_Requirements_
Render the lines from the start of the records through the line holding "the text 'Media'", inclusive, as a Markdown table with columns named Nr and Line, one numbered row per line and blank lines left out.

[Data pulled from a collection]
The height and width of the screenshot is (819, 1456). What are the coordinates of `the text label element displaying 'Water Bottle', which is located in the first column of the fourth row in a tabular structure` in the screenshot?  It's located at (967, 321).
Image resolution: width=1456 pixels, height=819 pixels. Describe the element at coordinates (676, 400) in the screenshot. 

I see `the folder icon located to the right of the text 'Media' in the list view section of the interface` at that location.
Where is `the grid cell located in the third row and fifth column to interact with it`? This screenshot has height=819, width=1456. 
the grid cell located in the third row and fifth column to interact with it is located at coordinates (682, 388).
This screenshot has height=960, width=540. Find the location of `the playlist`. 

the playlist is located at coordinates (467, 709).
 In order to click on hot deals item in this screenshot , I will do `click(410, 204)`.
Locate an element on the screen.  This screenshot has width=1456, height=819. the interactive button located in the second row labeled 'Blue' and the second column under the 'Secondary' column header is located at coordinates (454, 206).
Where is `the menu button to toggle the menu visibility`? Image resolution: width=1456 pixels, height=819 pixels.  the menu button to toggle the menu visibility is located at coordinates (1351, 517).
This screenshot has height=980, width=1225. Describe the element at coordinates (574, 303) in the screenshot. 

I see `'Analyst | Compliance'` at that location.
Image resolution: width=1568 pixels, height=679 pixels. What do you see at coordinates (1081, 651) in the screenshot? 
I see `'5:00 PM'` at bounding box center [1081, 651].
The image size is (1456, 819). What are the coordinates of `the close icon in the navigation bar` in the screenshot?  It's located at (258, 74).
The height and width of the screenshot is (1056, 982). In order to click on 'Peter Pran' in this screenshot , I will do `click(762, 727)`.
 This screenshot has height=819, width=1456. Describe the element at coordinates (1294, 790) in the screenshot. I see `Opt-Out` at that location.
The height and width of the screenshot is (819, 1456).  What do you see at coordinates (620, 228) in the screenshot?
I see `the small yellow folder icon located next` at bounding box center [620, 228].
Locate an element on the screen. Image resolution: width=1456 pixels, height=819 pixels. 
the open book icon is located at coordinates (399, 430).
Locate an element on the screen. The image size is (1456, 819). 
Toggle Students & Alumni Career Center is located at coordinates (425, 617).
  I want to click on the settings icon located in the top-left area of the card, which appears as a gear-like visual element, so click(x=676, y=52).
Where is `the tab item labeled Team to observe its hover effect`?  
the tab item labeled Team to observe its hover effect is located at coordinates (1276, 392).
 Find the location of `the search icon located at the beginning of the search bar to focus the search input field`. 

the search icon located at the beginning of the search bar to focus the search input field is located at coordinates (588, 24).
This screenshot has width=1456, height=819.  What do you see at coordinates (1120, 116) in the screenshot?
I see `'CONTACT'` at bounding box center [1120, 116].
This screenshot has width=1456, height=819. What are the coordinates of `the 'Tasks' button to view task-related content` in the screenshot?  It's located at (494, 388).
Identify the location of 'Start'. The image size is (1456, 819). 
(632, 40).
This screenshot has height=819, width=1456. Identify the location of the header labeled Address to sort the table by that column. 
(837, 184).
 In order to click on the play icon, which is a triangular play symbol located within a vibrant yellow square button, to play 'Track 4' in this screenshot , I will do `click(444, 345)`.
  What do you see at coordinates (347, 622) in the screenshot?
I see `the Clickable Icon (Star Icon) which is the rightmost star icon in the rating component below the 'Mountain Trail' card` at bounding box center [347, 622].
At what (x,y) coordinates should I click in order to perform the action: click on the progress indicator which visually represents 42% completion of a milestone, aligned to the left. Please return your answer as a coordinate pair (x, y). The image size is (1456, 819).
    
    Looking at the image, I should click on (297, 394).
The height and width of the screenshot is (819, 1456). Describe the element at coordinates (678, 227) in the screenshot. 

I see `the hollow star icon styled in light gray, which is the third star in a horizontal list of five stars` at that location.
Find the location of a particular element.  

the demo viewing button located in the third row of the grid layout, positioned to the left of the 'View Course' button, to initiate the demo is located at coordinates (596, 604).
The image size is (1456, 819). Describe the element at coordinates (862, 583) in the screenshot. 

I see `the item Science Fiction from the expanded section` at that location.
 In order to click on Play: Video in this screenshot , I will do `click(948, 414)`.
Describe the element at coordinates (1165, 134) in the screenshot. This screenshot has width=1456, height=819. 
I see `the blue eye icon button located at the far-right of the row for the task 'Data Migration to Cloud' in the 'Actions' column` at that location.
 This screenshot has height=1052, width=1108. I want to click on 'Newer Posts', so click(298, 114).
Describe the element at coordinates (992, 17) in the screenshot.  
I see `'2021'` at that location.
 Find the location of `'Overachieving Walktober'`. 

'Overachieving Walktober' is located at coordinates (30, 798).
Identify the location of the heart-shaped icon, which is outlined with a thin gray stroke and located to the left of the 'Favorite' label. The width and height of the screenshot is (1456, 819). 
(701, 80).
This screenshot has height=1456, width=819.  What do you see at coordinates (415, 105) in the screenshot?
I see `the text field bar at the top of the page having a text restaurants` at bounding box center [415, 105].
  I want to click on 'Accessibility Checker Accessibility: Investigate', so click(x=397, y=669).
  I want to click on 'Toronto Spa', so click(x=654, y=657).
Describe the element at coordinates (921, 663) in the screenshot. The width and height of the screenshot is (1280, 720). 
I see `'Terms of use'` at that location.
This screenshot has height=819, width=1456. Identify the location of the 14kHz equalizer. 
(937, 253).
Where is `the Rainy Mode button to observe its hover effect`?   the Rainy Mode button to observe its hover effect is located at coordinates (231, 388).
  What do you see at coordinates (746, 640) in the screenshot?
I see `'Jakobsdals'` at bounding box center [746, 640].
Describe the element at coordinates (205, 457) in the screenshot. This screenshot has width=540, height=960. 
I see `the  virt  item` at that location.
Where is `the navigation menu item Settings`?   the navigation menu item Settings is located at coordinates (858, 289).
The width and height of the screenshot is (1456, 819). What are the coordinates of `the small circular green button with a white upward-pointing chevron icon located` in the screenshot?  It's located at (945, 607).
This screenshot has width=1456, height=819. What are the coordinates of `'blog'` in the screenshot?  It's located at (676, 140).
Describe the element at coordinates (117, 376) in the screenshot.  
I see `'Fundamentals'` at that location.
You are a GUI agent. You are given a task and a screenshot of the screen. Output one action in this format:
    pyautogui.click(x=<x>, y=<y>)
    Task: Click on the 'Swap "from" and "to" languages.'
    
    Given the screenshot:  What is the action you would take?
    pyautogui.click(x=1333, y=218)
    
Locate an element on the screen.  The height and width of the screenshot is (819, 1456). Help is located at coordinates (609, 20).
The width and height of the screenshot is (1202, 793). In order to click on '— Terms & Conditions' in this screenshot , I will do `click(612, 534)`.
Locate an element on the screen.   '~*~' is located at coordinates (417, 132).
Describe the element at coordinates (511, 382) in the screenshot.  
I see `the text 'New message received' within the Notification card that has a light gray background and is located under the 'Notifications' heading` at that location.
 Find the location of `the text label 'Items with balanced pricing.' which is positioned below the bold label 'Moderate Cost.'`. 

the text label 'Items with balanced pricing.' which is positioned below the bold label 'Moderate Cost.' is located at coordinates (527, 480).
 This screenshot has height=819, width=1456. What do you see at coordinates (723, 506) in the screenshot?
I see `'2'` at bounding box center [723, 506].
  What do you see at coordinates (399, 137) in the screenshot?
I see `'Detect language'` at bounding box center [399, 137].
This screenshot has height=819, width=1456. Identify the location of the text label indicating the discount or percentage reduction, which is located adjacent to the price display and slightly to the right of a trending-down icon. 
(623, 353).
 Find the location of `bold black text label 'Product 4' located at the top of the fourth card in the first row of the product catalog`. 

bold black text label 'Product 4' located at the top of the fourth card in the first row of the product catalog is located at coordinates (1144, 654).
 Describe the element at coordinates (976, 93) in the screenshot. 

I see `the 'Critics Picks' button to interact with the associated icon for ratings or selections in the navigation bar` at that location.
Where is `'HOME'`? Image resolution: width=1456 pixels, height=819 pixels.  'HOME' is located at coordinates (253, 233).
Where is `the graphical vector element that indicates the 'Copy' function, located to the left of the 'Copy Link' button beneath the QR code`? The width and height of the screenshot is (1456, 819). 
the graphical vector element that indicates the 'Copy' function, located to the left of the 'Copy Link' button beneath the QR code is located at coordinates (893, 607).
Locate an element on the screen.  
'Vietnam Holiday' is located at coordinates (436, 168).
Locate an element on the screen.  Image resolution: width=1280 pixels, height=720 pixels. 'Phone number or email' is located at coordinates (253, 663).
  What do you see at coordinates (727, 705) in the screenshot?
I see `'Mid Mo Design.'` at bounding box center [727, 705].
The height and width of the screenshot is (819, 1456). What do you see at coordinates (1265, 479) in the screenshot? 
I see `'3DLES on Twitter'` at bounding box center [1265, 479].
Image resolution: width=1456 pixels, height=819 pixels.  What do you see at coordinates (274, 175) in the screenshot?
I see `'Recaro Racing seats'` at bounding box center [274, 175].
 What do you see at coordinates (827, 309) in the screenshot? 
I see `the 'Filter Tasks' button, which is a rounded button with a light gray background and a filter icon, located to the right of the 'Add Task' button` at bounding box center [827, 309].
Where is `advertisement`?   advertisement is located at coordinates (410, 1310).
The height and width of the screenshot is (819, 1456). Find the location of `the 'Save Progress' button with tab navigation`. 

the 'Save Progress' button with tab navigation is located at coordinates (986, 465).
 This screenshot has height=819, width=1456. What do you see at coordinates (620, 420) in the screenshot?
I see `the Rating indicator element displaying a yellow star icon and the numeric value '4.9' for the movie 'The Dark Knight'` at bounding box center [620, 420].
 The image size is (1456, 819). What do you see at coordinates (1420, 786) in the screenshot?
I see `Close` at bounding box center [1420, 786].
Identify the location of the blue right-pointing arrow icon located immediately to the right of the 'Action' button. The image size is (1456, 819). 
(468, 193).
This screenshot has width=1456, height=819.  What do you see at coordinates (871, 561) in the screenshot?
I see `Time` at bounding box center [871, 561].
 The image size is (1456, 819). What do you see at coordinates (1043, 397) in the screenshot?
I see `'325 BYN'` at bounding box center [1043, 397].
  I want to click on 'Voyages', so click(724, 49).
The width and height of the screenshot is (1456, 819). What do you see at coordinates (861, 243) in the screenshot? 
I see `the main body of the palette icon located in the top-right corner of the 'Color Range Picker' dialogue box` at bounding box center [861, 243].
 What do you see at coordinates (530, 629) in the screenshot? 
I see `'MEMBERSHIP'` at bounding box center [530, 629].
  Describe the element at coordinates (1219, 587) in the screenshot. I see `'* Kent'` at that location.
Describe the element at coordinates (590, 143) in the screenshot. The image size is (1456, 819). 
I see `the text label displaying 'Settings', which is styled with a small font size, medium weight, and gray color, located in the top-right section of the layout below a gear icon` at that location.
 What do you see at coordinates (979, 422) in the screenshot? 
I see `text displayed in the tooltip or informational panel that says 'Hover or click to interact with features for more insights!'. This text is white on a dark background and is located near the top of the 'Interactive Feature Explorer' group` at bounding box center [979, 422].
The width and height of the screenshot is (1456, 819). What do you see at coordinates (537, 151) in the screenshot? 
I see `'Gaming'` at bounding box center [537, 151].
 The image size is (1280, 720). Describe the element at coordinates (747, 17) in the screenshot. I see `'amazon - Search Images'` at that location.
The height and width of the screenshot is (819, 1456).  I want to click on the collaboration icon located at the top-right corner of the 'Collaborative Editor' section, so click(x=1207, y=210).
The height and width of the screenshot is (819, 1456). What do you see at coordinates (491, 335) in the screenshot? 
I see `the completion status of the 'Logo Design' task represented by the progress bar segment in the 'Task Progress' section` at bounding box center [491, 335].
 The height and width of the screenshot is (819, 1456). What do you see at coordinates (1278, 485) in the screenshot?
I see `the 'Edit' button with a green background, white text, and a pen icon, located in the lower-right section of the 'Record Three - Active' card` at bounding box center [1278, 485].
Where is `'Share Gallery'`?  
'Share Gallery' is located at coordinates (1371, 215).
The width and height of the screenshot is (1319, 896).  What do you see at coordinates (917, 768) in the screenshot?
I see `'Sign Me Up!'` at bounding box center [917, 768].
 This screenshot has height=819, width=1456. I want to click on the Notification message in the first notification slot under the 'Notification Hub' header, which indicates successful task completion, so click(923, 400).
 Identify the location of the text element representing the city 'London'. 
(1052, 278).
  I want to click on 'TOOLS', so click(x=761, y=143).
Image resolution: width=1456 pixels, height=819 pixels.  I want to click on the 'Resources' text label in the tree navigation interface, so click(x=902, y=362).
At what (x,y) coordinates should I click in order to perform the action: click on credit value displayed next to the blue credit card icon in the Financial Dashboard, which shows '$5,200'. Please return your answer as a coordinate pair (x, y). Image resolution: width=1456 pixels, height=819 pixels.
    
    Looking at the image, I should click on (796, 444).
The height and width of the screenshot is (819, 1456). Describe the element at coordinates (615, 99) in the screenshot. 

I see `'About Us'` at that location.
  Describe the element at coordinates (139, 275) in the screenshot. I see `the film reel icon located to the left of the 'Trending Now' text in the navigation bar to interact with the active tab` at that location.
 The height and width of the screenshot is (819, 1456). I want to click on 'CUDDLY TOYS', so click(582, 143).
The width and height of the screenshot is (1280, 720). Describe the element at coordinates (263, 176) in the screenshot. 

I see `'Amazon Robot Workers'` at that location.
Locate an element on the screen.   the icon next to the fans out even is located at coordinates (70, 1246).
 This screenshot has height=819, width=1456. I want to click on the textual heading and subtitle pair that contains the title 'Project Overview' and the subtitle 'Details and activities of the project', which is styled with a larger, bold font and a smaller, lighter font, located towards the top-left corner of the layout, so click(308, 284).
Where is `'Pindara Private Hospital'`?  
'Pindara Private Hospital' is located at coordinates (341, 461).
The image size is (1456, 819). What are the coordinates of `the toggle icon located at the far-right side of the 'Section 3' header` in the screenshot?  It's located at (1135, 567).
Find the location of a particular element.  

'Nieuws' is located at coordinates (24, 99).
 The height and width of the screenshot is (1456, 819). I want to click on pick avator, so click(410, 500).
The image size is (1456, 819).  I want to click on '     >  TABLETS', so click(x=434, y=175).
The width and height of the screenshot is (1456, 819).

_Exercise answer_
| Nr | Line |
|---|---|
| 1 | The height and width of the screenshot is (819, 1456). What are the coordinates of `the text label element displaying 'Water Bottle', which is located in the first column of the fourth row in a tabular structure` in the screenshot?  It's located at (967, 321). |
| 2 | Image resolution: width=1456 pixels, height=819 pixels. Describe the element at coordinates (676, 400) in the screenshot.  |
| 3 | I see `the folder icon located to the right of the text 'Media' in the list view section of the interface` at that location. |